All that should come back is the lines of the data below from the one containing "Identify the click" to the one containing "[Logo] (98, 282)", inclusive, exactly as they stand.

* _Stored data_
=-=-=
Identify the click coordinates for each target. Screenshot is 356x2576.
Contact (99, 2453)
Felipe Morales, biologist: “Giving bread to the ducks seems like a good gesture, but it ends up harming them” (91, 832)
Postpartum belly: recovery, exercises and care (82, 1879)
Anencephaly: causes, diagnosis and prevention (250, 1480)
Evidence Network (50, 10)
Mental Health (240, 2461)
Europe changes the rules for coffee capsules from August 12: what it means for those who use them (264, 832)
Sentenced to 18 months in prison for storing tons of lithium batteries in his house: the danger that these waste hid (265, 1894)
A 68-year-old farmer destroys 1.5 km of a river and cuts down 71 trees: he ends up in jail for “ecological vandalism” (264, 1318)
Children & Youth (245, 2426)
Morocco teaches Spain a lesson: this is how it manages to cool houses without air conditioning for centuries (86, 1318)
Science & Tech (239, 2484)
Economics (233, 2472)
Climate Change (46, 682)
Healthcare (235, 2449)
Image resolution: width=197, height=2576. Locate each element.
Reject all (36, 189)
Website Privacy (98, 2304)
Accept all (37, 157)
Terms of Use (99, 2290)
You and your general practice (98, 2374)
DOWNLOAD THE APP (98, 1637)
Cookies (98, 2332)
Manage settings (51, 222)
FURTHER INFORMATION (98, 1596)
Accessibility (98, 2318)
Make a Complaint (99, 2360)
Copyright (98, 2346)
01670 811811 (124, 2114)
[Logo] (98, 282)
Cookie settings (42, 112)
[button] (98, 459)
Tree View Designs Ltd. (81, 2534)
=-=-=
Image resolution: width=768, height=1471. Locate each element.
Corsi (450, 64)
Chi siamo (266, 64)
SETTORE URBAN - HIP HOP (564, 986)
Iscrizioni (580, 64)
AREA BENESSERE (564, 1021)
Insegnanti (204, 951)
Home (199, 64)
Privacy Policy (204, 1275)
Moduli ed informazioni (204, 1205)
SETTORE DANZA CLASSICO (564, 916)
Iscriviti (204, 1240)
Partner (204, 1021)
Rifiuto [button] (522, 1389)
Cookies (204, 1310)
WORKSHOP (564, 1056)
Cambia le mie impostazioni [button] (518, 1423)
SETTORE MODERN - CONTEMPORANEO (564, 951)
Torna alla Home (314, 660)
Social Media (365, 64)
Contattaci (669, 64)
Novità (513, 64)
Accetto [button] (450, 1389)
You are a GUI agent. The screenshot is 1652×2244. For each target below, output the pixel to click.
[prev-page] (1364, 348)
=-=-=
* _REPLY TO THE EXERCISE_
Identify the click coordinates for each target. Screenshot is 356x2576.
Contact (99, 2453)
Felipe Morales, biologist: “Giving bread to the ducks seems like a good gesture, but it ends up harming them” (91, 832)
Postpartum belly: recovery, exercises and care (82, 1879)
Anencephaly: causes, diagnosis and prevention (250, 1480)
Evidence Network (50, 10)
Mental Health (240, 2461)
Europe changes the rules for coffee capsules from August 12: what it means for those who use them (264, 832)
Sentenced to 18 months in prison for storing tons of lithium batteries in his house: the danger that these waste hid (265, 1894)
A 68-year-old farmer destroys 1.5 km of a river and cuts down 71 trees: he ends up in jail for “ecological vandalism” (264, 1318)
Children & Youth (245, 2426)
Morocco teaches Spain a lesson: this is how it manages to cool houses without air conditioning for centuries (86, 1318)
Science & Tech (239, 2484)
Economics (233, 2472)
Climate Change (46, 682)
Healthcare (235, 2449)
Image resolution: width=197, height=2576. Locate each element.
Reject all (36, 189)
Website Privacy (98, 2304)
Accept all (37, 157)
Terms of Use (99, 2290)
You and your general practice (98, 2374)
DOWNLOAD THE APP (98, 1637)
Cookies (98, 2332)
Manage settings (51, 222)
FURTHER INFORMATION (98, 1596)
Accessibility (98, 2318)
Make a Complaint (99, 2360)
Copyright (98, 2346)
01670 811811 (124, 2114)
[Logo] (98, 282)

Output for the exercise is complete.